Московские старообрядцы, в адресе в Боге почившему Государю Императору, писали: «в твоих новизнах, нам видится наша старина». Настоящее царствование, поводимому, должно составить эпоху, которая должна закончить, так называемое западническое направление реформы Петра и положить начало вновь самобытной жизни России, прерванной этой реформой. Соединение современной новизны с допетровской стариной не послужили и к примирению с церковью, разъединяющихся с ней? Теперь представители допетровской Руси винят современную русскую церковь в измене старине, увлечении западными новшествами; западники упрекают ее же в отсталости, неподвижности и мертвенности.
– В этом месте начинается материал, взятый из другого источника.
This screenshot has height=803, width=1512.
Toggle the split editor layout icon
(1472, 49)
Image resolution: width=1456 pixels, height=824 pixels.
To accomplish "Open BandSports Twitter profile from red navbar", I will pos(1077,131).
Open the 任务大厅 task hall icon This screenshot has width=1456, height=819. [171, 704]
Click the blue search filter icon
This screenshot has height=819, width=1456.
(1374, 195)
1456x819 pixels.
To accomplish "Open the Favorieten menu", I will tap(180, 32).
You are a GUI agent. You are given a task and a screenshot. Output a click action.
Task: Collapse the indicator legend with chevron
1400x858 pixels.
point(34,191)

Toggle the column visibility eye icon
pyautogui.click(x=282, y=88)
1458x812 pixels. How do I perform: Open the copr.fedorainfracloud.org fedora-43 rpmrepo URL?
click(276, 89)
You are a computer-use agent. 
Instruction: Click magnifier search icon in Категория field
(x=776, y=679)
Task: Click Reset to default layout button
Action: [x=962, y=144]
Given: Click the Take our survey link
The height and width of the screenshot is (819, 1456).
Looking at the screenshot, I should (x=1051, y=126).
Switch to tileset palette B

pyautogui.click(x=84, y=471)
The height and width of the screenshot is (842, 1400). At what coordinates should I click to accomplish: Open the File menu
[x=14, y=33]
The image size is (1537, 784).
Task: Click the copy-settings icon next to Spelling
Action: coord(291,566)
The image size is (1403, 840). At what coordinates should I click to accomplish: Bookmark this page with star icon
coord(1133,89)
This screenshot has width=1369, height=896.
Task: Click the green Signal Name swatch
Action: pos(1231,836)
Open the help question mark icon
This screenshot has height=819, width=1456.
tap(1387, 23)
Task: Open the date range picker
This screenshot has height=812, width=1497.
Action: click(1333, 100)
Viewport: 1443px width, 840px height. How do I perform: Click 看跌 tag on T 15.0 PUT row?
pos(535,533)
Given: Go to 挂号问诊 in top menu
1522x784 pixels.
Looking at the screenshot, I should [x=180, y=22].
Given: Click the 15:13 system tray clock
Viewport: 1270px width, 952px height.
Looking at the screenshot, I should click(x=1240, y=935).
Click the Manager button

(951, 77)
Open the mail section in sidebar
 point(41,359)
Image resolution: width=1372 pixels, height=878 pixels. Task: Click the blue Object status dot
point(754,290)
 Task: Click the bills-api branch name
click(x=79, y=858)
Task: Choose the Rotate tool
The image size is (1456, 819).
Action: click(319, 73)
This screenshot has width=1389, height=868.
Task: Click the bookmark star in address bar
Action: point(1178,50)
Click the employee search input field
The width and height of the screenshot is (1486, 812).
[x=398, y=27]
Когда же новизны наши соединятся с стариной, когда русское национальное самосознание снова пробудится с прежней силой, тогда православие для всех равно будет русской верой, залогом единства русского народа и крепости государственного организма.

В. А. И.

* * *

1

В Камчатской епархии даже молокане не признаются за русских и сами себя не называют русскими.

2

Кроме старца Аврамия, который приурочивал явление антихриста ко времени и к личности Никона.

3

Космополитизм и индифферентизм особенно горячо рекомендуются либеральными органами печати, редактируемыми поляками и евреями. Не лишне было бы спросить их, стали бы они рекомендовать тоже своим единоверцам и единомышленникам.

4

При этом, более всего, надобно опасаться признания правительством, в каких бы ни было видах, подлога, то есть, присвоивших себе архиерейские и иерейские титулы – мирян, за действительных архиереев и иереев, потому что признание правительством в глазах народа будет служить таким доказательством их истинности, против которого не сильны будут никакие доводы миссионеров.

5

При кочевом быте большинство наших инородцев, магометан и язычников, они оказываются и совсем не исполнимыми. Проектировавший эти правила, по всей вероятности, имел ввиду живущих по городам инородцев, преимущественно евреев.


Источник: Обязанности русского государства по обращению раскольников и иноверцев к православной русской церкви / [В.А.И.]. - [Иркутск : тип. Н.Н. Синицына, 1882]. - 18 с. (В конце текста: В.А.И. - архиепископ Вениамин (Благонравов); авт. установлен по аналогии с др. произведениями).